VPN - Tor: can VPN provider see the data?

Question

If I switch VPN on, then use Tor browser, can the VPN provider still see what is passing through Tor?

I am thinking it can't, right? Because the Tor browser encrypts the data into the Onion layer before it sends to the first node?

Answer 1

Between your Tor client and the guard node, the communications are encrypted with three layers of AES128. The first layer is a key shared between you and the guard node. The second layer is a key shared between you and the middle node. The third layer is a key shared between you and the exit node. Each layer provides 2¹²⁸ possible combinations of keys. Simple math dictates that 2¹²⁸×3 equals 2¹³¹, so the three layers total up to the equivalent of 2¹³¹ possible keys.^*

Assuming you are using Tor browser correctly so you are not leaking DNS, the VPN will only be able to see your IP, the IP of the guard node you are connecting to, and the encrypted communications between you and the guard. In order to break them, it would have to either brute force at most 2¹³¹ keys (on average half, or 2¹³⁰ keys), or break the algorithm used to exchanged keys safely, called curve25519. This would require either a major breakthrough in mathematics, or a breakthrough in cryptoanalytic quantum computers. Neither seem likely to appear in the near future, and if they are, they are the kind of things which will be used by FVEY (NSA, GCHQ, etc), not by petty commercial VPN providers who want to snoop on your data.

To answer your literal question: no, the VPN cannot see your data. It only sees encrypted data between you and your guard node.

However, you should be aware that, while Tor is very secure, there are theoretical attacks against it which an actor between you and the guard node, or the guard node itself could pull off. Most of these are termed traffic analysis attacks, because, while they don't involve decrypting the data directly, they involve finding loopholes that end up discovering what the data is without actually finding the encryption key. Tor does have many defenses which makes this more difficult, far too many to name exhaustively, such as padding data into chunks of exactly 514 bytes (previously 512 bytes). However they are not perfect. It is very unlikely that your VPN will be able to pull any of these off, as they often require additional attacks against the entire Tor network.
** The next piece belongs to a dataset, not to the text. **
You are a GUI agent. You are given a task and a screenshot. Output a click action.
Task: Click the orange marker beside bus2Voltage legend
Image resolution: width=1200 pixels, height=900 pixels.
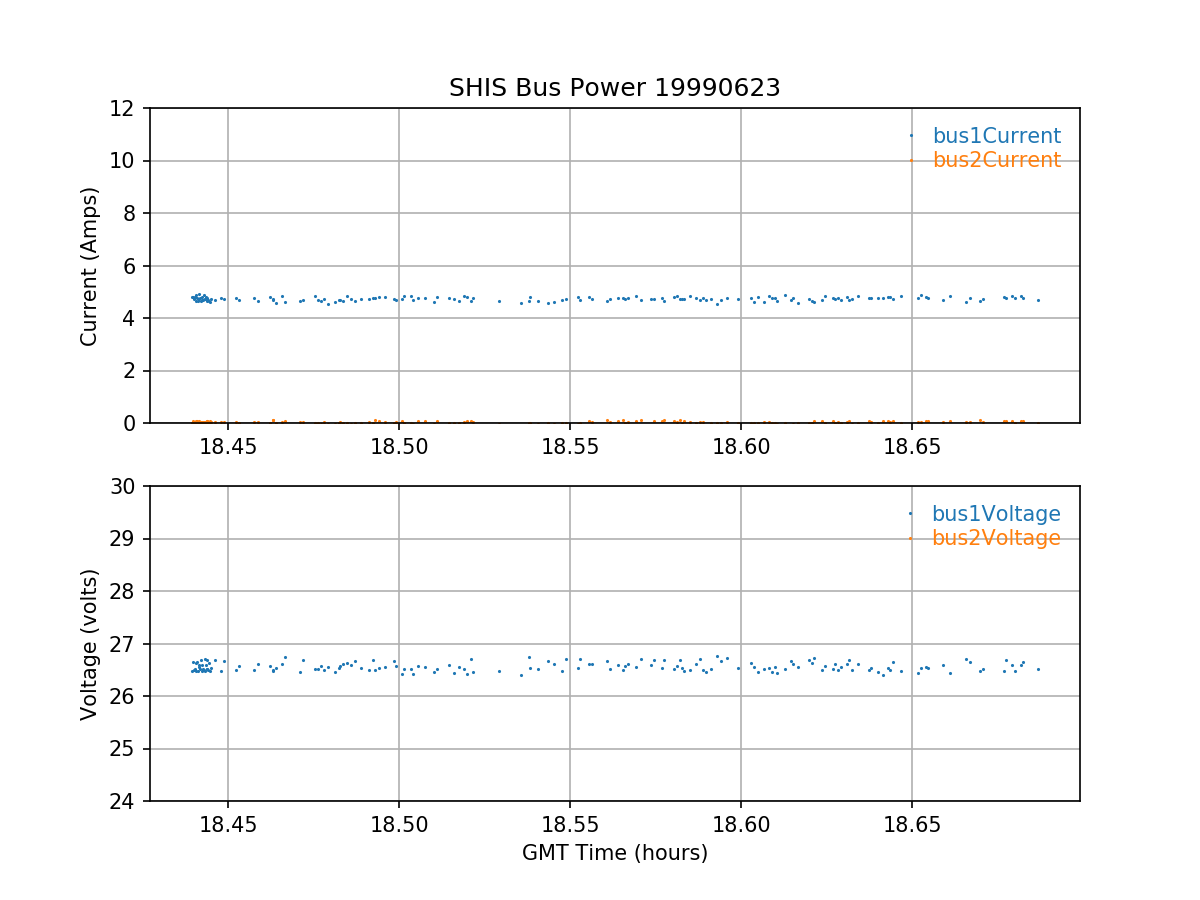pyautogui.click(x=911, y=538)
_{* There's also a separate TLS connection between each node, which a VPN provider would also have to break.}

Answer 2

It depends on how you're using Tor. If you're using the 'Tor browser bundle' then you're probably fine in most cases. If you aren't using the browser bundle though, there's a chance that your DNS requests are going to be sent over the VPN, thus the VPN would know which domains you're visiting.

Another unlikely scenario would be if the VPN happened to host Tor exit nodes. If they controlled the exit node you use, they could use timing correlation to determine what you're looking at.

In the past there's been some risk with javascript de-anonymizing people, or people using certain protocols which may leak your identity.

In any case, using Tor isn't foolproof. It's good, but not without known issues.